Sacramental Shopping
Title | Sacramental Shopping PDF eBook |
Author | Sarah Way Sherman |
Publisher | University of New Hampshire Press |
Pages | 334 |
Release | 2013-10-01 |
Genre | Literary Criticism |
ISBN | 1611684129 |
Illuminates modern consumer culture and its challenges to American identity and values in two classic novels
False Starts
Title | False Starts PDF eBook |
Author | David M. Ball |
Publisher | Northwestern University Press |
Pages | 245 |
Release | 2015 |
Genre | History |
ISBN | 0810131137 |
From Herman Melville’s claim that “failure is the true test of greatness” to Henry Adams’s self-identification with the “mortifying failure in [his] long education” and William Faulkner’s eagerness to be judged by his “splendid failure to do the impossible,” the rhetoric of failure has served as a master trope of modernist American literary expression.

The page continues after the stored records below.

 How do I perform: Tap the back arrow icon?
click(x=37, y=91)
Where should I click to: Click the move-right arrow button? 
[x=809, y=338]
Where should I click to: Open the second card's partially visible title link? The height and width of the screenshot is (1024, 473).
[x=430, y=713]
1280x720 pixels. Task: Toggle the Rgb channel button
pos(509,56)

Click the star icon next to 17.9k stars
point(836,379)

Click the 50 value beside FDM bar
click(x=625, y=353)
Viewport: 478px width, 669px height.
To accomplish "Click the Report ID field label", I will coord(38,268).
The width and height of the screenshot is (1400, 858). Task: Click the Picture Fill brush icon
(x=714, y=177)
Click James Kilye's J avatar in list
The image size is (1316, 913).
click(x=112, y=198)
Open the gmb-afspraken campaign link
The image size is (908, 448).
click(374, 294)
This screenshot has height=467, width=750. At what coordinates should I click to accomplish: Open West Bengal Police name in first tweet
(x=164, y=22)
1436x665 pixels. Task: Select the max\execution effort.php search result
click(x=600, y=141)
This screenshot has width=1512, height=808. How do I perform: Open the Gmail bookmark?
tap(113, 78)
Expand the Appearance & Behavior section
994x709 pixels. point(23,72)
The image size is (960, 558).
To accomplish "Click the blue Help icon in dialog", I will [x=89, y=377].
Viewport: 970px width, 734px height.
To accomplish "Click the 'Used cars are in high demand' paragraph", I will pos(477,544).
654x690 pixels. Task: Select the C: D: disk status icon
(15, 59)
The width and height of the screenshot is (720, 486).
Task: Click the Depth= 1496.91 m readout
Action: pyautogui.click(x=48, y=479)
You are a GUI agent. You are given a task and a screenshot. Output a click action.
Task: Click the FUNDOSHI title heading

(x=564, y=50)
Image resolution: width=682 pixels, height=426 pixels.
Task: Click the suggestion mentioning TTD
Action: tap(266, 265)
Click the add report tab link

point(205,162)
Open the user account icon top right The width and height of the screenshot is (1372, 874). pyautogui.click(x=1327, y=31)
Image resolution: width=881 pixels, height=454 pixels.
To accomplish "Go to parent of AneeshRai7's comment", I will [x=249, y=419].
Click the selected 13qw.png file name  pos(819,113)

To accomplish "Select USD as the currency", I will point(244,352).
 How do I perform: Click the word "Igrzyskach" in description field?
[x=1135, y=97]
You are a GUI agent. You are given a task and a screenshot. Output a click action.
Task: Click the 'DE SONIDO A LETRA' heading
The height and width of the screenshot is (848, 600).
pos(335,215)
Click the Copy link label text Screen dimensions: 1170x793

David Ball’s magisterial study addresses the fundamental questions of language, meaning, and authority that run counter to well-rehearsed claims of American innocence and positivity, beginning with the American Renaissance and extending into modernist and contemporary literature. The rhetoric of failure was used at various times to engage artistic ambition, the arrival of advanced capitalism, and a rapidly changing culture, not to mention sheer exhaustion. False Starts locates a lively narrative running through American literature that consequently queries assumptions about the development of modernism in the United States.
Facing the Crises
Title | Facing the Crises PDF eBook |
Author | Ljubica Matek |
Publisher | Cambridge Scholars Publishing |
Pages | 220 |
Release | 2014-06-26 |
Genre | Literary Criticism |
ISBN | 1443862401 |
Owing to the diverse research interests of the contributors, this collection of essays offers a varied picture of the current approaches to Anglo-American literature and culture, and points to the need for a deeper understanding of current cultural, economic and social processes in the globalizing and globalized culture of the West. Because “crisis” seems to be the key word of contemporary Western culture, the first part of the book, titled “In the Face of Crises”, explores the implicit or explicit idea of a crisis between the real and the simulated, suggesting that one of the major issues for the contemporary man is how to deal with the virtual or with the “absence of the real”. Our fast-paced, technology-laden and materialist-oriented existence brings about the need to rethink our human identity, putting into perspective our relationship to technology, the impact of capitalist economy and colonial past, as well as consequences of constant warfare. The second part of the book, “New Perspectives on Literary Genres”, analyzes forms, topics and styles in literary texts belonging to specific, sometimes marginalized, genres. Literary analyses in this section also touch upon the idea of crisis: be it the crisis of understanding and redefining a particular genre, or a crisis that is inherent in the controversial topic or form of the text. As a reaction to recent allegations concerning the crisis of humanities as “non-profitable”, this book shows that humanist research is indispensable and crucial for understanding the human condition, making this book a relevant addition to the contemporary discussion of literature and culture.